* **ASSIGNMENT**: Beginning with the line that holds "Task: Click the Startup Voltage (V) label", copy each line to the end of the records exactly, except the pictures.

* **SOURCE RECORDS**:
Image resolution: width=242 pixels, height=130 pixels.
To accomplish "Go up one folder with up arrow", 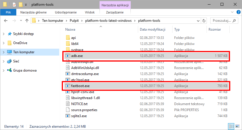I will tap(27, 21).
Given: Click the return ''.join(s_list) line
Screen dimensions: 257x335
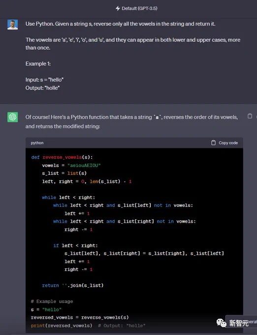Looking at the screenshot, I should coord(72,285).
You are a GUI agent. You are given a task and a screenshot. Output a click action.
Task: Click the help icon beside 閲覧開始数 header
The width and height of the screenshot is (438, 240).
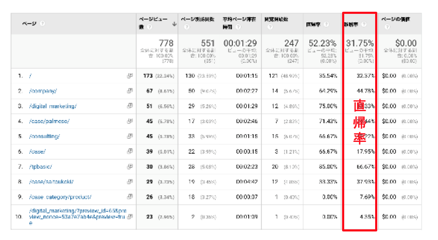[270, 28]
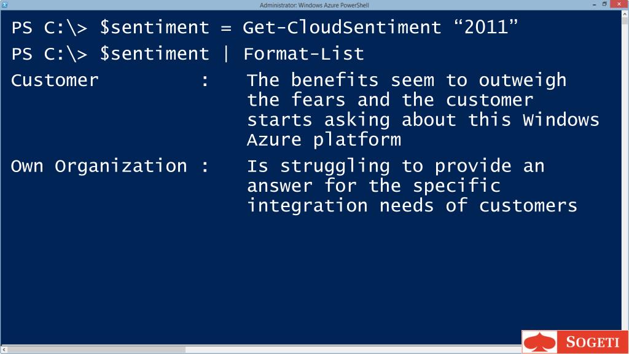Click the Administrator: Windows Azure PowerShell title
Image resolution: width=629 pixels, height=354 pixels.
pos(314,5)
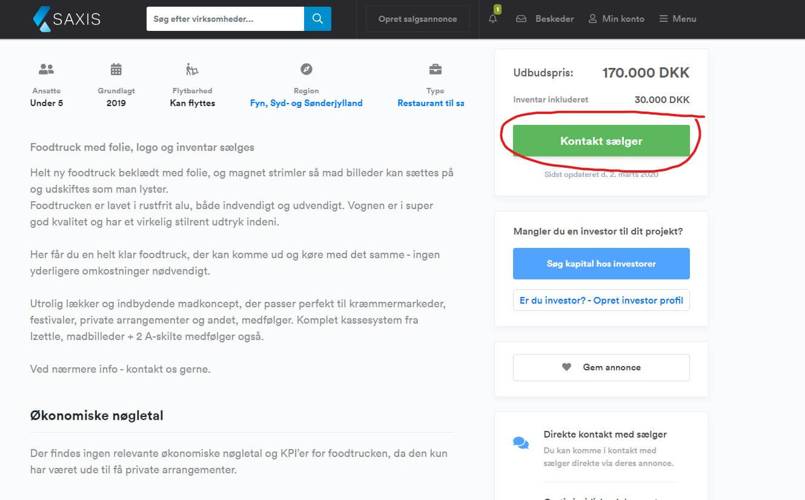Click the briefcase type icon
The image size is (805, 500).
tap(435, 69)
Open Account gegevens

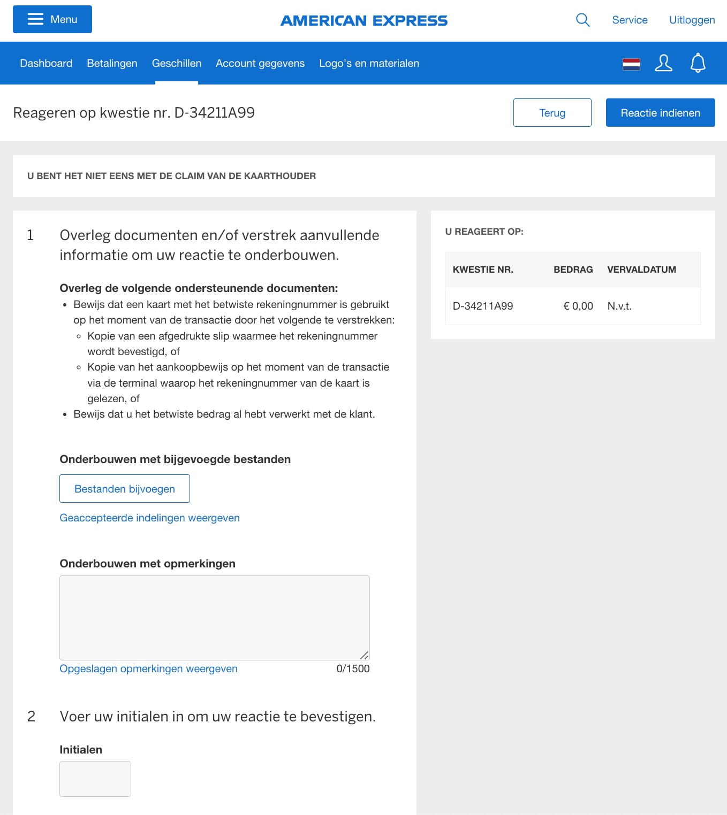(260, 63)
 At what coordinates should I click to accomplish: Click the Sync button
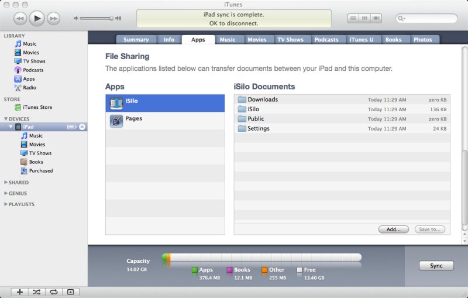pyautogui.click(x=436, y=266)
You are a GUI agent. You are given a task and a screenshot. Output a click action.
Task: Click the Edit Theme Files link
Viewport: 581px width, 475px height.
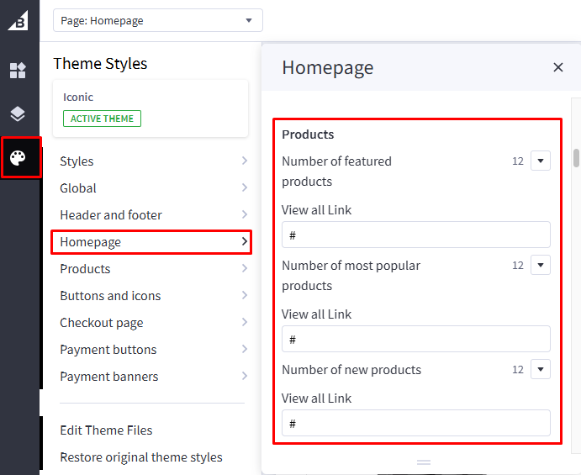pyautogui.click(x=106, y=430)
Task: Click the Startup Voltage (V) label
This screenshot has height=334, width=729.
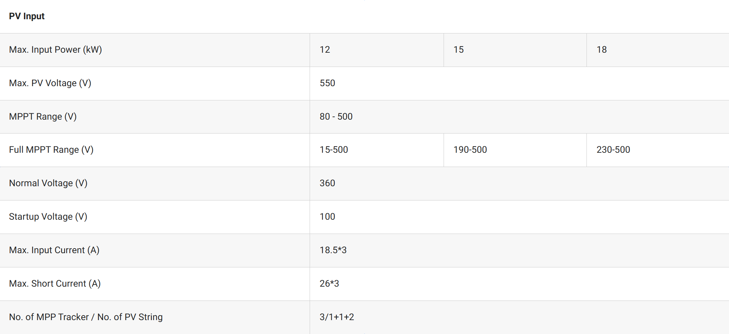Action: (x=48, y=216)
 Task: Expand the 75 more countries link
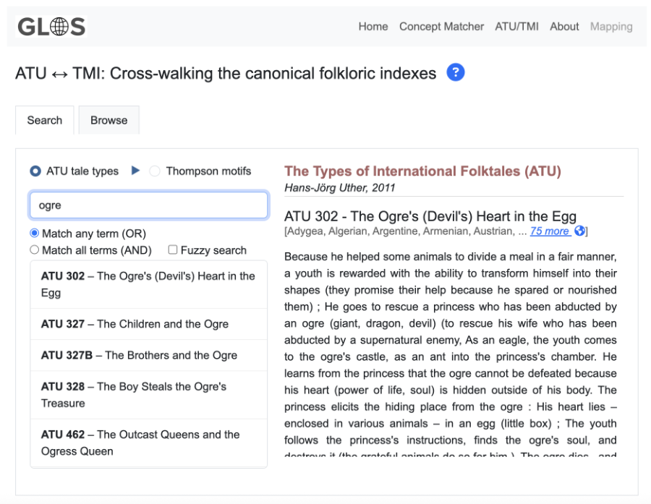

* **ANSWER BELOW**:
Task: Click the Startup Voltage (V) label
This screenshot has height=334, width=729.
Action: (x=48, y=216)
 Task: Expand the 75 more countries link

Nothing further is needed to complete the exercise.